Aim of the task
Pull out every line below that contains the string "plus", copying each one in full. Matching is case-sensitive.

═════ Recorded information

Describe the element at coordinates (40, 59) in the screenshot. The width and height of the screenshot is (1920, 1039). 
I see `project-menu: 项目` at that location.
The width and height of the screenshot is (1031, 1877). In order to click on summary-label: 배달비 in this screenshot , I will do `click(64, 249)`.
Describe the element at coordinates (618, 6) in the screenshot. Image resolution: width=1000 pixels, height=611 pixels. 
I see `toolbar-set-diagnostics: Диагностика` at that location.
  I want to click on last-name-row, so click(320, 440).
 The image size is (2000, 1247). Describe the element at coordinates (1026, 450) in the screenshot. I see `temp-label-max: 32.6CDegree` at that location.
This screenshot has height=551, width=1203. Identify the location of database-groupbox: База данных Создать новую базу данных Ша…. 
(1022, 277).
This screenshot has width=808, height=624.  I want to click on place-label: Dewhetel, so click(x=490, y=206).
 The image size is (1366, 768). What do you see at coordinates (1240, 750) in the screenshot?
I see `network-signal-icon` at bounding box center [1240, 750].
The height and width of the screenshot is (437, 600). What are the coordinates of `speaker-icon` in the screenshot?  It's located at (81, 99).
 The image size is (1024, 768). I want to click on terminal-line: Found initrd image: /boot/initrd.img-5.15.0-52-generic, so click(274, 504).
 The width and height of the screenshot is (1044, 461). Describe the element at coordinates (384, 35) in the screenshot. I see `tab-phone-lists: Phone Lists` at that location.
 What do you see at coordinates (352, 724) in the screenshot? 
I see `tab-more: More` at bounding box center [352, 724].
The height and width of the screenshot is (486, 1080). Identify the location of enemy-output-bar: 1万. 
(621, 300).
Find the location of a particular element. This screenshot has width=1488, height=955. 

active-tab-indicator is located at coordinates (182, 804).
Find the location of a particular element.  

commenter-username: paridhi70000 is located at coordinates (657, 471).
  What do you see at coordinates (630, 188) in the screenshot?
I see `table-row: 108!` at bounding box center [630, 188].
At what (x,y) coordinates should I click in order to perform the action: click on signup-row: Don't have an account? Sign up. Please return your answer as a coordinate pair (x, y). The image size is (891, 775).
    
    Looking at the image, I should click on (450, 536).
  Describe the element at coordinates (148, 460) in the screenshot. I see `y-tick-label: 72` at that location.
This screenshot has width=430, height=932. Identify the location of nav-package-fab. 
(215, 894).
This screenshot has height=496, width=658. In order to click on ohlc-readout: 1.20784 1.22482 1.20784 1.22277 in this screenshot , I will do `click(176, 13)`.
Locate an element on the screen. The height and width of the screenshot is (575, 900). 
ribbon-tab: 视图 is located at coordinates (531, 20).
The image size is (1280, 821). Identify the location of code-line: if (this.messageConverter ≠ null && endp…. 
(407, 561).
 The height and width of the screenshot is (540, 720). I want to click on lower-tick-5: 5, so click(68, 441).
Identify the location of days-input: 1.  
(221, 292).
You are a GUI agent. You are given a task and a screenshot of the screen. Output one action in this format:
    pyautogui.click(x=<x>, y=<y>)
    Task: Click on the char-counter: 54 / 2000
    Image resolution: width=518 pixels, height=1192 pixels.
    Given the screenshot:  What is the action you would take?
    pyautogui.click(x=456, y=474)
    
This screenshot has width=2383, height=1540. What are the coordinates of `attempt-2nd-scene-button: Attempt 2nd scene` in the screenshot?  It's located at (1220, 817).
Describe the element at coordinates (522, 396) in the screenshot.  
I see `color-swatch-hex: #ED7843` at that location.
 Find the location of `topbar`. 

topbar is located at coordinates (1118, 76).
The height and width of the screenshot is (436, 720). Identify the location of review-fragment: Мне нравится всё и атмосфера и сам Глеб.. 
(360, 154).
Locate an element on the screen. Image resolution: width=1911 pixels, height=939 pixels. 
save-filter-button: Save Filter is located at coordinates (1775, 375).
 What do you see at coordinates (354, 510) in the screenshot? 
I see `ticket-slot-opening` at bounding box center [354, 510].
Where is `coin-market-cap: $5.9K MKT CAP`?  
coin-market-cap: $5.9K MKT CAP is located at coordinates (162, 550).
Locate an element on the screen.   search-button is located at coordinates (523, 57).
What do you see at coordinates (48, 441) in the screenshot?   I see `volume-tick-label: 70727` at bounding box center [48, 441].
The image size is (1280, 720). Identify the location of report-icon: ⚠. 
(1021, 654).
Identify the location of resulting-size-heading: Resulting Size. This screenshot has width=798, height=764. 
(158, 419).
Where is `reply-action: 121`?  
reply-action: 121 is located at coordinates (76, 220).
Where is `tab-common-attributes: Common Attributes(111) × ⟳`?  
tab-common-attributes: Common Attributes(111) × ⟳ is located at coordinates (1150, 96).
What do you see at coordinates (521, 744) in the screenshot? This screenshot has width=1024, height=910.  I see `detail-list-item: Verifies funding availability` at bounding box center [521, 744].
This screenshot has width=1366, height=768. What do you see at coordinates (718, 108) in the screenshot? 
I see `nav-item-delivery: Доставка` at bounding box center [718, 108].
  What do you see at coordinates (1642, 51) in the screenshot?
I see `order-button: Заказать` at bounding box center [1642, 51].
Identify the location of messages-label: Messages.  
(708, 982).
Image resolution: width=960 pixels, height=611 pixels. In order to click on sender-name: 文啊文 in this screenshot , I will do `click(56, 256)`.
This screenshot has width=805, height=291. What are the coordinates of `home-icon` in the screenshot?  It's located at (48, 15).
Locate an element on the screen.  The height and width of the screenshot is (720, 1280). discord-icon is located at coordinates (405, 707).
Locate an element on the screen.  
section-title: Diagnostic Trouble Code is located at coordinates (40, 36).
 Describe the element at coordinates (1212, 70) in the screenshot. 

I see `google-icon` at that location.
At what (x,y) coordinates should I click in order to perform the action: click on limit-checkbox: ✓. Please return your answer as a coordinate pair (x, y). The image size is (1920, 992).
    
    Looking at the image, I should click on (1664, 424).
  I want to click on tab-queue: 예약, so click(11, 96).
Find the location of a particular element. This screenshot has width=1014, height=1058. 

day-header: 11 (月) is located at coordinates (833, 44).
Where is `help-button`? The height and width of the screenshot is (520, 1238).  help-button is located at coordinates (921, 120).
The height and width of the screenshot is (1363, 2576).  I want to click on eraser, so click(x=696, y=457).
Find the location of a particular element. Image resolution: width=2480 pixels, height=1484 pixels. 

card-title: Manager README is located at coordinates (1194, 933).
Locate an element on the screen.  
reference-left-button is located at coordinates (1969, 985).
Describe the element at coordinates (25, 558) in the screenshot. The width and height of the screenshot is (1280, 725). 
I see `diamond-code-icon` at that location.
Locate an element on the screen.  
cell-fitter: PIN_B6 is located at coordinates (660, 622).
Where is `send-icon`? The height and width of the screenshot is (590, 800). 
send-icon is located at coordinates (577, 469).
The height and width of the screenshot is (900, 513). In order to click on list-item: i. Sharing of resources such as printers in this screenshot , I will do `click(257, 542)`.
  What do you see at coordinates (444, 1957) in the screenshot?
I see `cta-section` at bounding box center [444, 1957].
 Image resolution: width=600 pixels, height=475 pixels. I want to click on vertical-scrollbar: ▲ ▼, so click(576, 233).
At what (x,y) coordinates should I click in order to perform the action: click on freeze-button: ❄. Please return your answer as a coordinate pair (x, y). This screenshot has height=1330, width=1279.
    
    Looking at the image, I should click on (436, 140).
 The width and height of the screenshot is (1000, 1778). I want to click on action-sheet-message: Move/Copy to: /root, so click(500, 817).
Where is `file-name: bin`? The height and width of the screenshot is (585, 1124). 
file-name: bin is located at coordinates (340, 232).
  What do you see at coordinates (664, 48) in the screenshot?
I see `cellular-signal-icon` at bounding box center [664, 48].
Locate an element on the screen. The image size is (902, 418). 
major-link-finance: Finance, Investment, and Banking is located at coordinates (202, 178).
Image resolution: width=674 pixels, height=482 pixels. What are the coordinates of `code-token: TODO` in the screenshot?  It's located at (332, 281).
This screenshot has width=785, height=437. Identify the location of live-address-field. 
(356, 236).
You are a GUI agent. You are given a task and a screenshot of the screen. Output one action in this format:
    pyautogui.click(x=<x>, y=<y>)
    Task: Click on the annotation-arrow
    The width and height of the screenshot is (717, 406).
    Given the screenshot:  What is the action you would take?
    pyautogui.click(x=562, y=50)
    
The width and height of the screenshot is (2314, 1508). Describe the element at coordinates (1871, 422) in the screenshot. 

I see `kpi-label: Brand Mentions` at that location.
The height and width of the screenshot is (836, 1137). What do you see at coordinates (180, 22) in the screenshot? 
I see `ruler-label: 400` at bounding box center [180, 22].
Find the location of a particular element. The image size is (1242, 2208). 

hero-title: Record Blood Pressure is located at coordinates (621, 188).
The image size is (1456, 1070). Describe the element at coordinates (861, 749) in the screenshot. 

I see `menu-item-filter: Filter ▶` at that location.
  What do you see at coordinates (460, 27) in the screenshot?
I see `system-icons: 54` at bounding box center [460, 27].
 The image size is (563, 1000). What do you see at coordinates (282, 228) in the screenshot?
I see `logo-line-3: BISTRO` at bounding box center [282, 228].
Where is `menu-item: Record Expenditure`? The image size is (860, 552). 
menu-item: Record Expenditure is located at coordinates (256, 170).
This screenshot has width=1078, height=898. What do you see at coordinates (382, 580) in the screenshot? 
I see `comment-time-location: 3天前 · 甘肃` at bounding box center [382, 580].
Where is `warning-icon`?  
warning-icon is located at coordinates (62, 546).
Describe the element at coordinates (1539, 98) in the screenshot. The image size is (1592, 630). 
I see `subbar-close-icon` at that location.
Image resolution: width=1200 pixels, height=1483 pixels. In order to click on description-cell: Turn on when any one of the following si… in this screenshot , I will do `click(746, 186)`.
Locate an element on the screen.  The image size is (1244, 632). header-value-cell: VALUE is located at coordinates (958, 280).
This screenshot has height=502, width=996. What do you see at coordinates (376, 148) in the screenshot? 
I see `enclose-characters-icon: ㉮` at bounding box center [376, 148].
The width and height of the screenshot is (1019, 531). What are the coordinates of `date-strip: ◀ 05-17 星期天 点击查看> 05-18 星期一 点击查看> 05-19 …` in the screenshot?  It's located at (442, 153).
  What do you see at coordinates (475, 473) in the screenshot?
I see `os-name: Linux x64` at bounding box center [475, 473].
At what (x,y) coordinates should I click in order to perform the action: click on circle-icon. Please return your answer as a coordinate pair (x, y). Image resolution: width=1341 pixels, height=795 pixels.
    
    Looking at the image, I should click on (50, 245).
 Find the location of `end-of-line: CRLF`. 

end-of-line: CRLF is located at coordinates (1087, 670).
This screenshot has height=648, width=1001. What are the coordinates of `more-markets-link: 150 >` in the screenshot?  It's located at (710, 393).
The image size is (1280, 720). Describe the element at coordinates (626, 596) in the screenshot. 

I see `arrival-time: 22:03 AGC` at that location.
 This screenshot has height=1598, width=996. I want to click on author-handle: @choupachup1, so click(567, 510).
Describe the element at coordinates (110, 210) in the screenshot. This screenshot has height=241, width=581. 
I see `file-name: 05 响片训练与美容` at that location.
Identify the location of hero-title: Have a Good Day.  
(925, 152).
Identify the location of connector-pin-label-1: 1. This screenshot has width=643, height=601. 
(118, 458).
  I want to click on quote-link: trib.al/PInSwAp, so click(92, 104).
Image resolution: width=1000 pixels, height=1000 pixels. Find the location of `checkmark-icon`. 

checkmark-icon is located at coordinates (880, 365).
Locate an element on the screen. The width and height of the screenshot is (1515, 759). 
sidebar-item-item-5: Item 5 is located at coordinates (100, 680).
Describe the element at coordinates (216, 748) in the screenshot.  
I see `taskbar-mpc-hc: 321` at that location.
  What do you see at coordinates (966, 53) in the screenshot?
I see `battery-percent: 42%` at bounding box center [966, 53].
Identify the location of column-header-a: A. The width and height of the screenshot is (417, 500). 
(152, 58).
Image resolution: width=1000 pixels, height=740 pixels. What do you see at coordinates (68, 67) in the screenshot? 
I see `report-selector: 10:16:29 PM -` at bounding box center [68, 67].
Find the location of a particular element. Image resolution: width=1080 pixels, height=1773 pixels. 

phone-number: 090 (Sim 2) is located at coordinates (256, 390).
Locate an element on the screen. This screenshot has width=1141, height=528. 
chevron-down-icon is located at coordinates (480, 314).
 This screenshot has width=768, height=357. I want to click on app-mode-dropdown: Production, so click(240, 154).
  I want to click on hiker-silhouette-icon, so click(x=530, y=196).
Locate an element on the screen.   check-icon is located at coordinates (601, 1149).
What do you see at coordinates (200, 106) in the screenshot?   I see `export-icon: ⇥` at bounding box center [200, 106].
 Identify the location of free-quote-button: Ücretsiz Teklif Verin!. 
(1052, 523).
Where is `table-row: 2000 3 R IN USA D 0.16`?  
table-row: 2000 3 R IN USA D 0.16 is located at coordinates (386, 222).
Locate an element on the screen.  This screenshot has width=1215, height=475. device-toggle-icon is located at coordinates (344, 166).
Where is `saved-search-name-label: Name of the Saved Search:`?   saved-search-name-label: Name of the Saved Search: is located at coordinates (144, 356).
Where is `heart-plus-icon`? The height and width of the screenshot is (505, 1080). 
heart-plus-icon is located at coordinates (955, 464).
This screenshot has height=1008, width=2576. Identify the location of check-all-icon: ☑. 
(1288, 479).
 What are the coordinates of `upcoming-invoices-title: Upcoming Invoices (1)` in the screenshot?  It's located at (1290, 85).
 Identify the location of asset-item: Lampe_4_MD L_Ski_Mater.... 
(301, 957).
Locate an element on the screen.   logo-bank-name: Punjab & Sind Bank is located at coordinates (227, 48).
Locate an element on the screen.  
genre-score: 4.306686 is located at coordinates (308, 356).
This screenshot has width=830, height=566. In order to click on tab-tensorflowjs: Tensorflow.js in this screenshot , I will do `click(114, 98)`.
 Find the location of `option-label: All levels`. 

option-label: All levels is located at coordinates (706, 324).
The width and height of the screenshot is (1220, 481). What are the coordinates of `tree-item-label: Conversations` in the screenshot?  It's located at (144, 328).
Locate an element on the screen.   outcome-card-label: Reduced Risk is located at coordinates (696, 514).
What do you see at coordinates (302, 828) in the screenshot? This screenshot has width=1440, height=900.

══════════

Result for this task
Where is `heart-plus-icon`? The height and width of the screenshot is (505, 1080). 
heart-plus-icon is located at coordinates (955, 464).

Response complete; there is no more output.